A Runtime is created.
A conceptual conclusion is adopted.
A synthesis resolves conflicting reports.
A file becomes canonical.
A workflow becomes automated.
```
## 9. Automation Boundary
For any Automation-Oriented or Hybrid artifact, define:
```text
Allowed automated actions
Actions requiring confirmation
Forbidden actions
Validation method
Failure handling
Rollback or recovery
Logging / trace
```
## 10. Example: Review Committee
Classification:
```text
Hybrid
```
Depth part:
```text
Human decides topic, evaluates reports, chooses revisions.
Agents provide critique from different perspectives.
```
Automation part:
```text
Invoke multiple reviewers.
Collect reports.
Deduplicate repeated issues.
Cluster findings.
Generate synthesis draft.
Archive outputs.
```
Human gates:
```text
Approve synthesis.
Choose which critique to accept.
Decide final revision direction.
Promote any derived model or insight.
```
## 11. Example: Cognitive Imaging Specialist
Classification:
```text
Depth-Oriented in Expert Mode
Hybrid if used inside automated review collection
```
Depth part:
```text
Identifies prediction error, causal generator, falsification boundary.
```
Potential automation:
```text
Format report.
Run as one of several reviewers.
Send report to synthesis agent.
Archive report.
```
Human gates:
```text
Accept or reject the insight.
Decide whether extracted model should be updated.
Decide whether the report changes the article direction.
```
## 12. Example: Model Mining from Essays
Classification:
```text
Hybrid
```
Depth part:
```text
Determining whether an idea is truly a model.
Preserving conceptual flavor.
Confirming model scope and name.
```
Automation part:
```text
Draft candidate Model Cards.
Suggest Model Index entries.
Detect related models.
Prepare extraction log.
```
Human gates:
```text
Confirm model identity.
Confirm status.
Promote to active.
Merge or reject candidates.
```
## 13. Example: Coding Project
Planning stage:
```text
Depth-Oriented or Workshop Mode
```
Implementation stage after plan approval:
```text
Automation-Oriented or Hybrid
```
Rules:
```text
Do not automate architecture before agreement.

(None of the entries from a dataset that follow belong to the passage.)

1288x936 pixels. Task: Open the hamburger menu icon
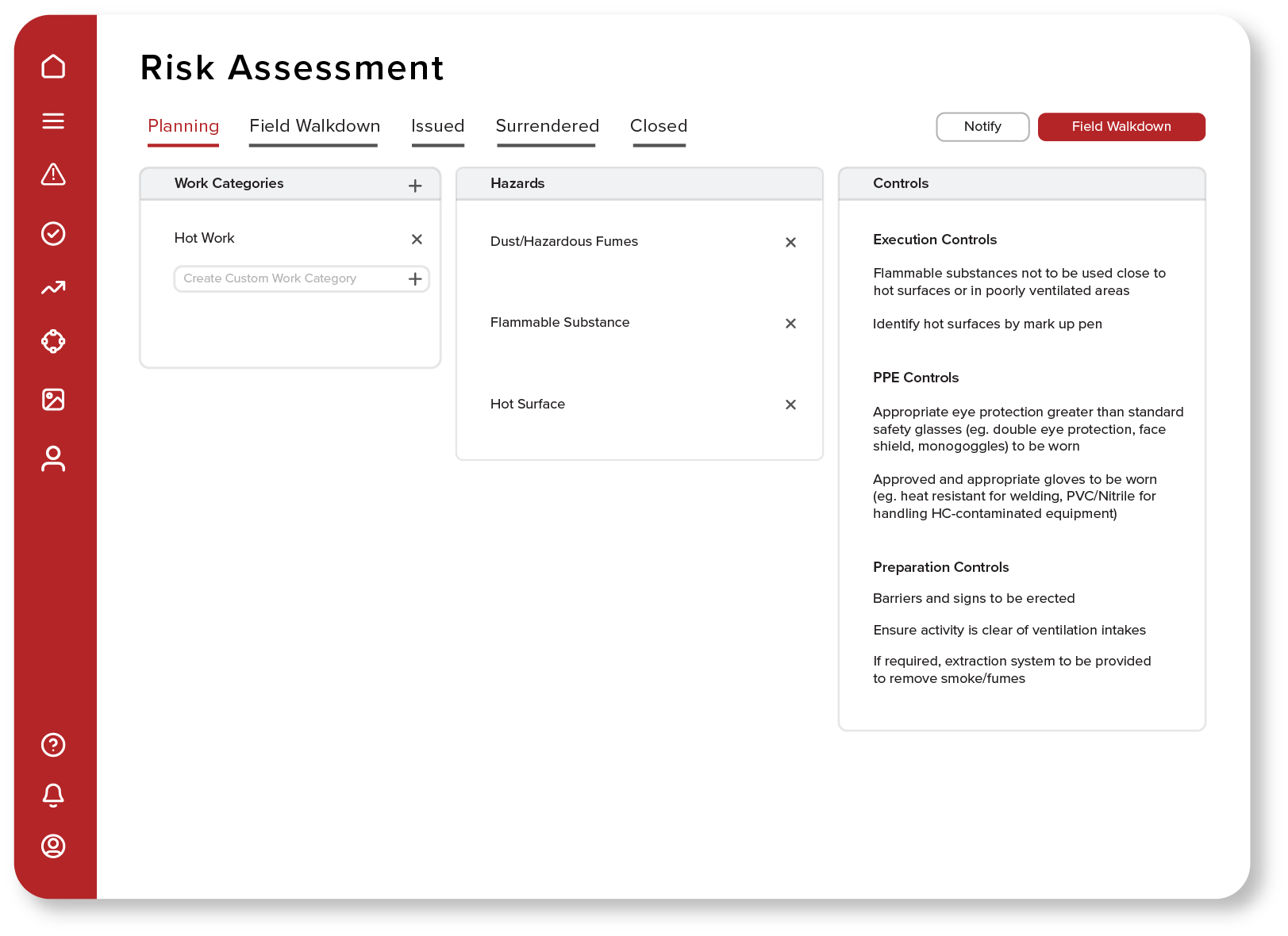[x=53, y=121]
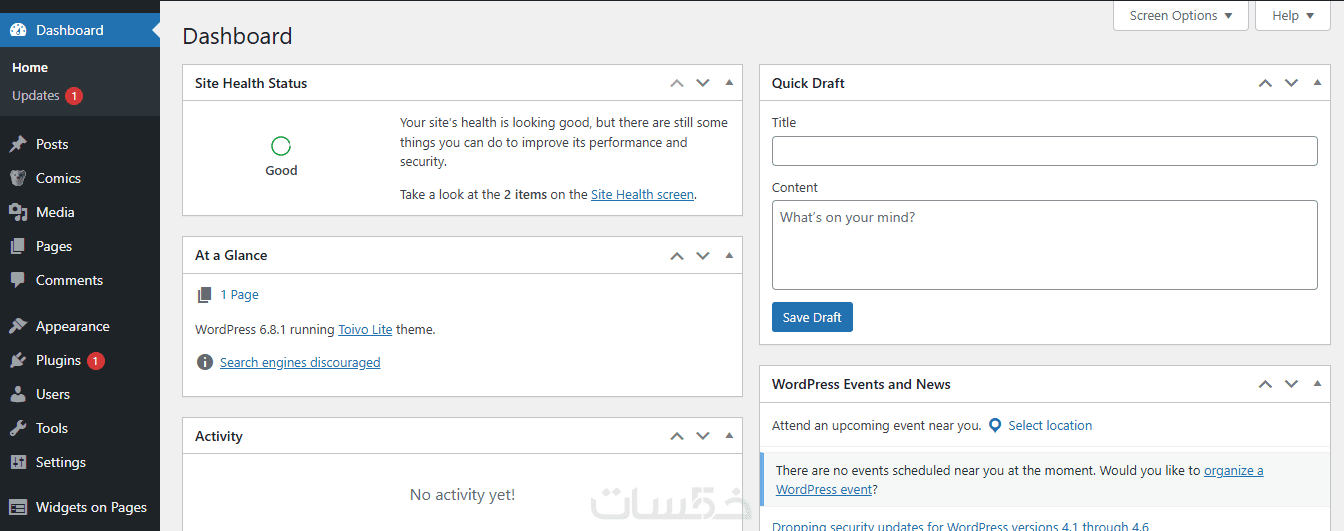Click the Select location pin icon

pos(995,425)
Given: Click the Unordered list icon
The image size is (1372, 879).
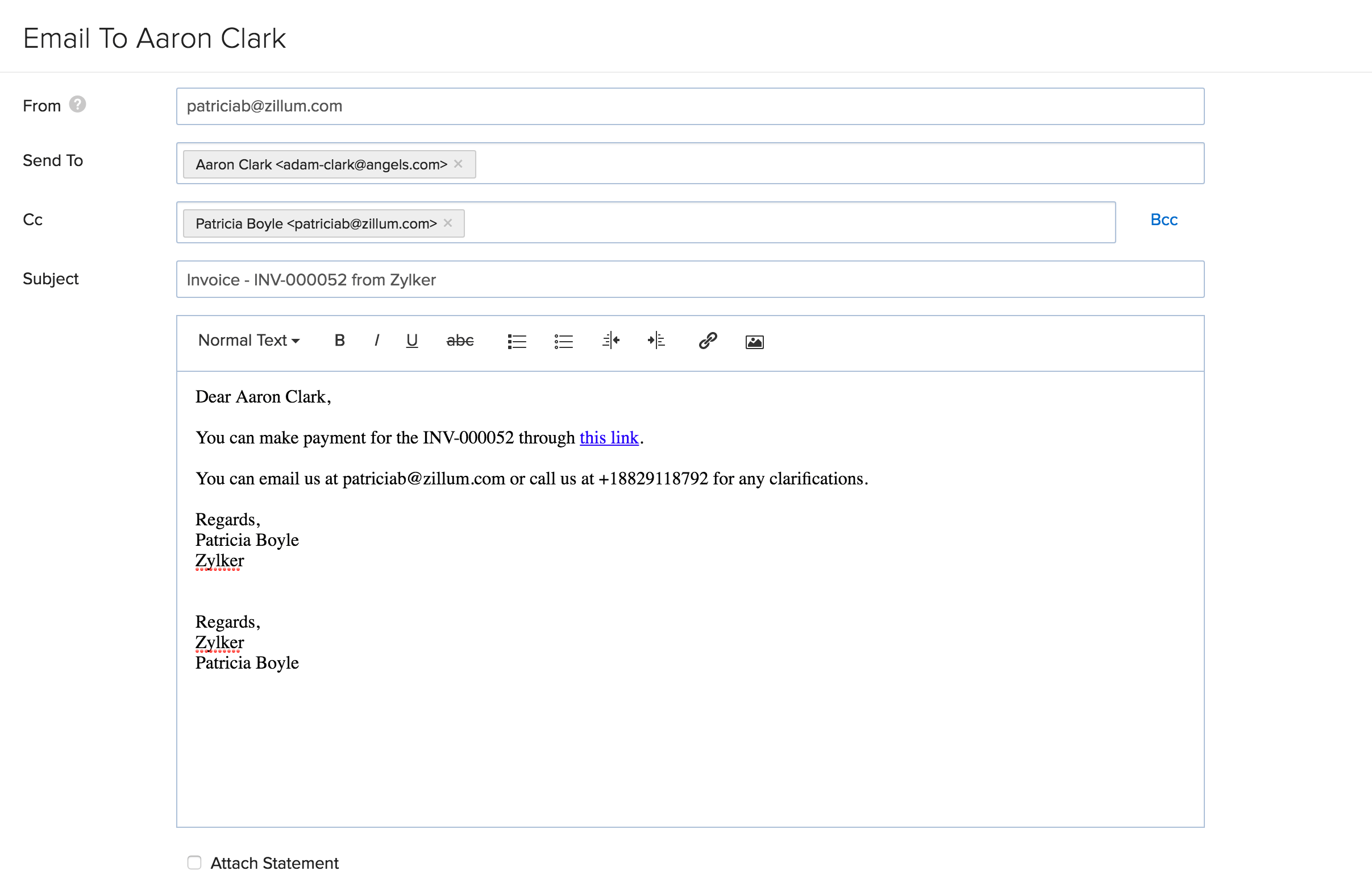Looking at the screenshot, I should (x=563, y=340).
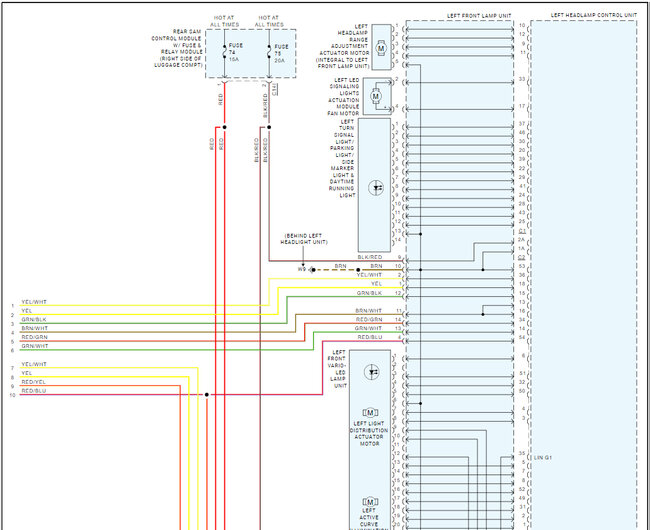The image size is (650, 530).
Task: Click the Fuse 75 20A symbol
Action: pyautogui.click(x=269, y=52)
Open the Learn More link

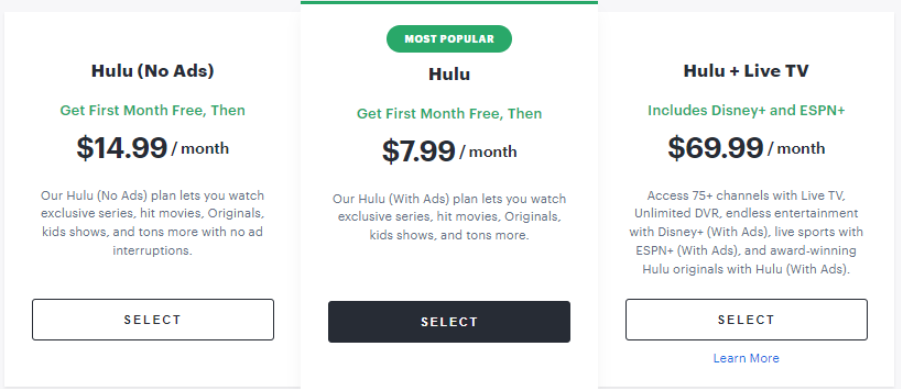click(746, 359)
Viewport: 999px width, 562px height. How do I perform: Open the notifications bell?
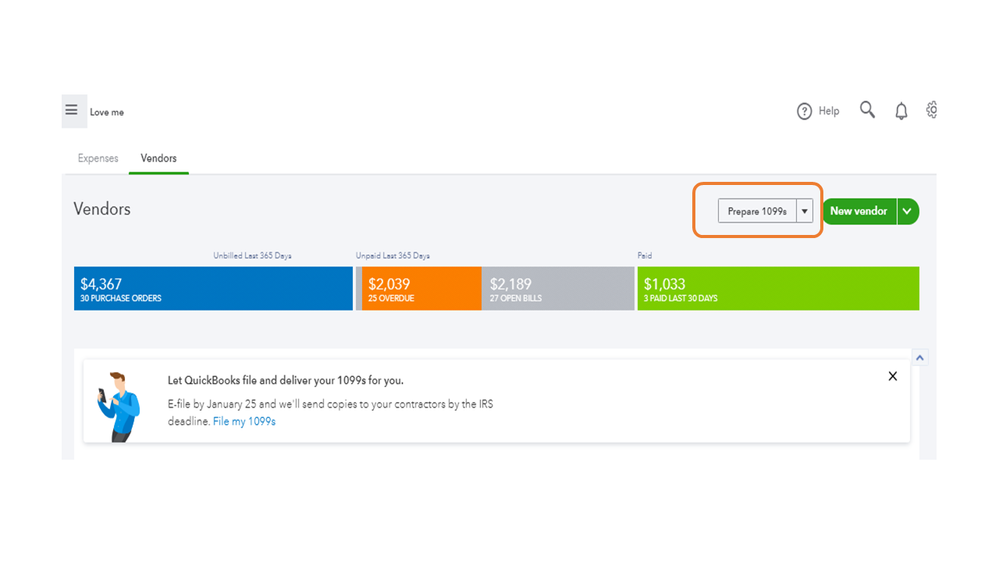(x=901, y=111)
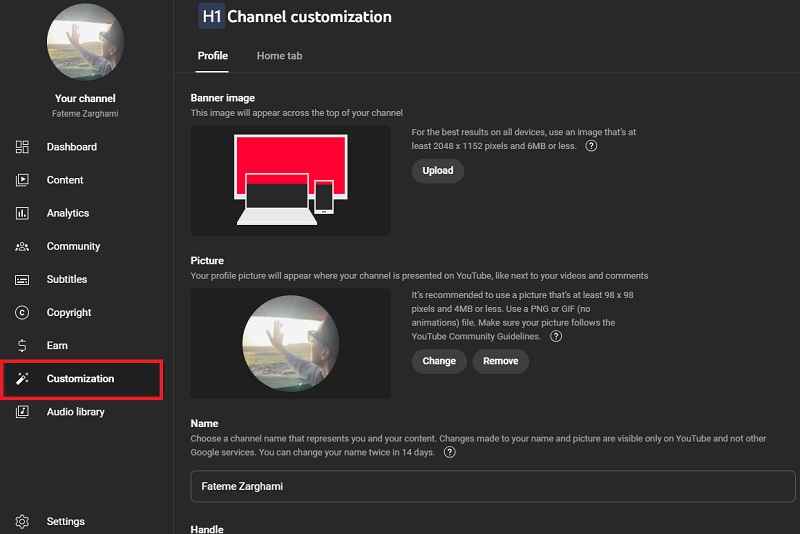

Do not implement before requirements are clear.
After plan approval, automation can handle code edits, tests, and documentation within defined boundaries.
```
## 14. Risk Levels
Use these risk levels:
```text
Low:
Formatting, draft generation, non-canonical notes.
Medium:
Creating draft Model Cards, modifying non-canonical artifacts, generating Skill drafts.
High:
Changing canonical model definitions, modifying active agents, creating Runtime automation.
Critical:
Deleting files, executing external actions, publishing, irreversible code or data changes.
```
## 15. Risk Handling
For Low risk:
```text
Proceed with normal validation.
```
For Medium risk:
```text
State assumptions and provide review checklist.
```
For High risk:
```text
Require human confirmation.
Create draft first.
Preserve original.
```
For Critical risk:
```text
Require explicit approval.
Provide rollback or recovery plan.
Do not proceed silently.
```
## 16. Depth Preservation Checklist
For Depth-Oriented work, check:
```text
Did we preserve the user's model?
Did we preserve the conceptual tension?
Did we avoid generic summary?
Did we mark uncertainty?
Did we keep human judgment central?
Did we define where the model fails?
Did we avoid over-automation?
```
## 17. Automation Safety Checklist
For Automation-Oriented work, check:
```text
Are allowed actions clear?
Are forbidden actions clear?
Is validation defined?
Is failure handling defined?
Is rollback possible?
Are file operations safe?
Are human confirmations required where needed?
```
## 18. Hybrid Design Checklist
For Hybrid work, check:
```text
Is the human-led part explicit?
Is the automated support part explicit?
Are decision gates marked?
Are canonical updates protected?
Is state tracked?
Are outputs reviewable?
```
## 19. Final Rule
Do not ask:
```text
How can we automate this?
```
Ask first:
```text
Where is human judgment essential?
Where is repeated labor wasting time?
Where can automation support without damaging depth?
```
The right design preserves depth and automates friction.